##### PROVIDED MATERIAL #####

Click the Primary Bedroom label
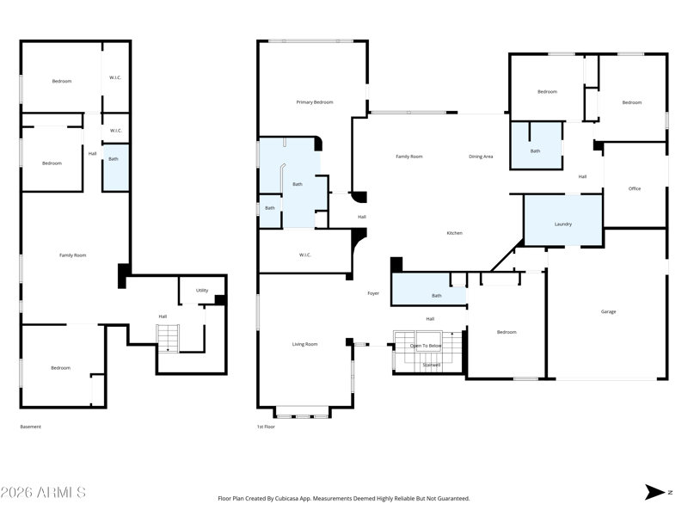coord(315,102)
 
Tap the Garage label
coord(608,311)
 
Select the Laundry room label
coord(563,224)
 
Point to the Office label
coord(635,188)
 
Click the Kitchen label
coord(455,233)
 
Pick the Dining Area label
coord(481,157)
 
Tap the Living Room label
coord(305,345)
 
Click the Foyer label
coord(373,293)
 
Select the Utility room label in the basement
coord(202,291)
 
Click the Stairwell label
coord(432,365)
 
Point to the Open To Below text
coord(426,346)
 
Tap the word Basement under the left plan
coord(31,427)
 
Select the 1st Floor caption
coord(266,427)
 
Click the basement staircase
coord(169,338)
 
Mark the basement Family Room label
coord(73,255)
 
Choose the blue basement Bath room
coord(116,168)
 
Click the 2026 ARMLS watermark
coord(43,492)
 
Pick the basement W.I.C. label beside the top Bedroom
coord(115,77)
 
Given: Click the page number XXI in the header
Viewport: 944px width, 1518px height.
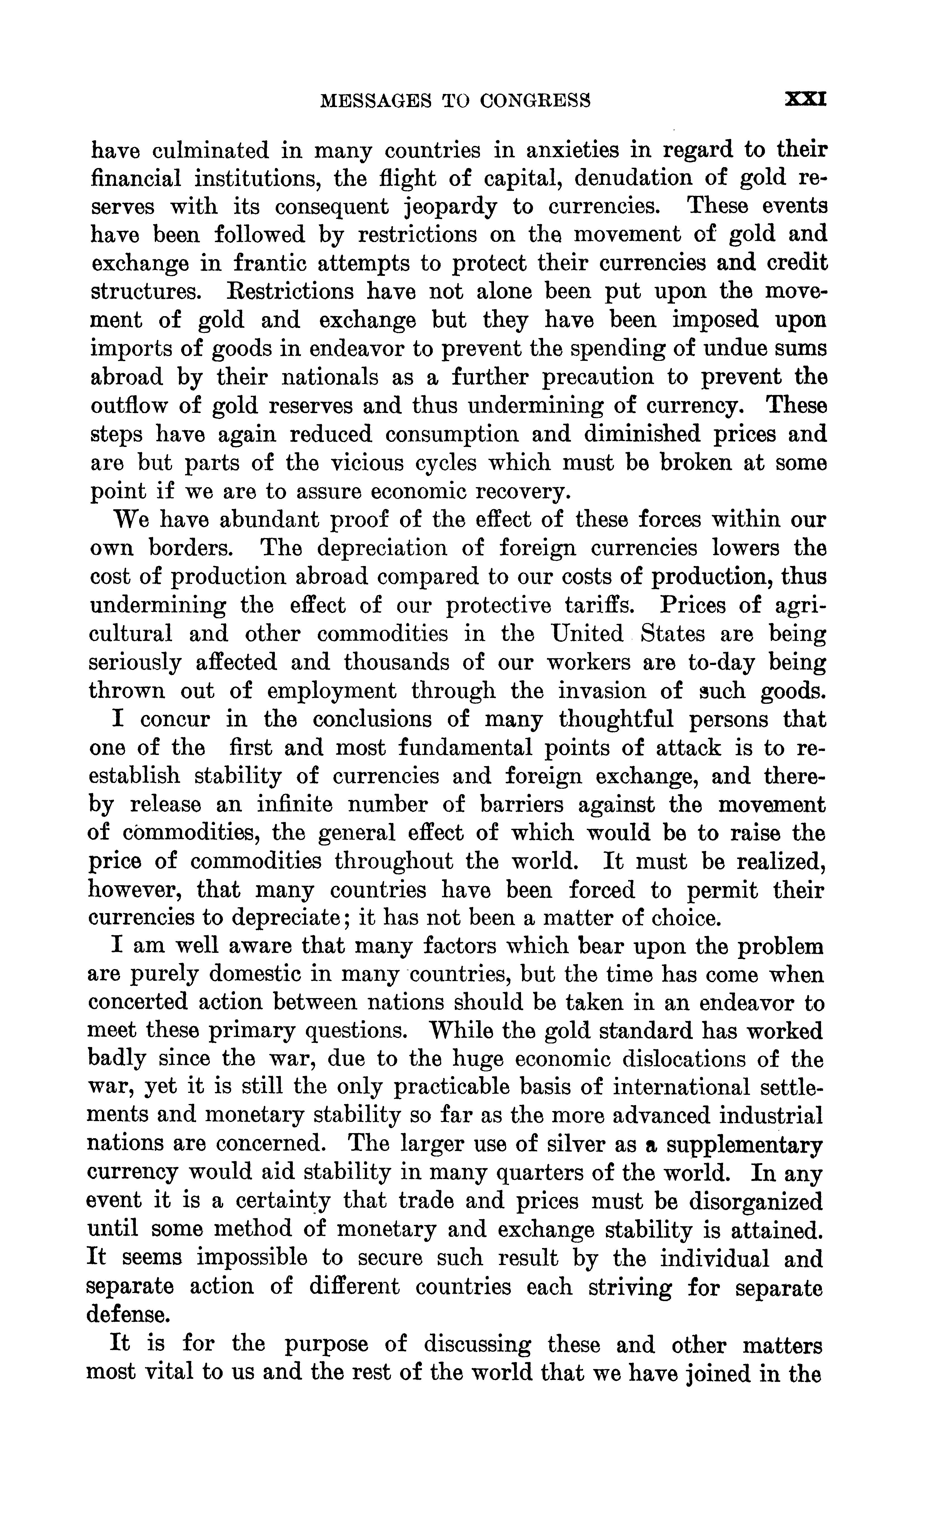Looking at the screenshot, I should (x=805, y=100).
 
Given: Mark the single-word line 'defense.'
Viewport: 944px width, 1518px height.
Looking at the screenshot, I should (x=128, y=1315).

#####

**THE EXERCISE:** Reproduce the records above line for line, leaving out the pictures.

**TASK RESULT:**
Click the Primary Bedroom label
coord(315,102)
 
Tap the Garage label
coord(608,311)
 
Select the Laundry room label
coord(563,224)
 
Point to the Office label
coord(635,188)
 
Click the Kitchen label
coord(455,233)
 
Pick the Dining Area label
coord(481,157)
 
Tap the Living Room label
coord(305,345)
 
Click the Foyer label
coord(373,293)
 
Select the Utility room label in the basement
coord(202,291)
 
Click the Stairwell label
coord(432,365)
 
Point to the Open To Below text
coord(426,346)
 
Tap the word Basement under the left plan
coord(31,427)
 
Select the 1st Floor caption
coord(266,427)
 
Click the basement staircase
coord(169,338)
 
Mark the basement Family Room label
coord(73,255)
 
Choose the blue basement Bath room
coord(116,168)
 
Click the 2026 ARMLS watermark
coord(43,492)
 
Pick the basement W.I.C. label beside the top Bedroom
coord(115,77)
 
Given: Click the page number XXI in the header
Viewport: 944px width, 1518px height.
Looking at the screenshot, I should (x=805, y=100).
 
Given: Mark the single-word line 'defense.'
Viewport: 944px width, 1518px height.
Looking at the screenshot, I should (x=128, y=1315).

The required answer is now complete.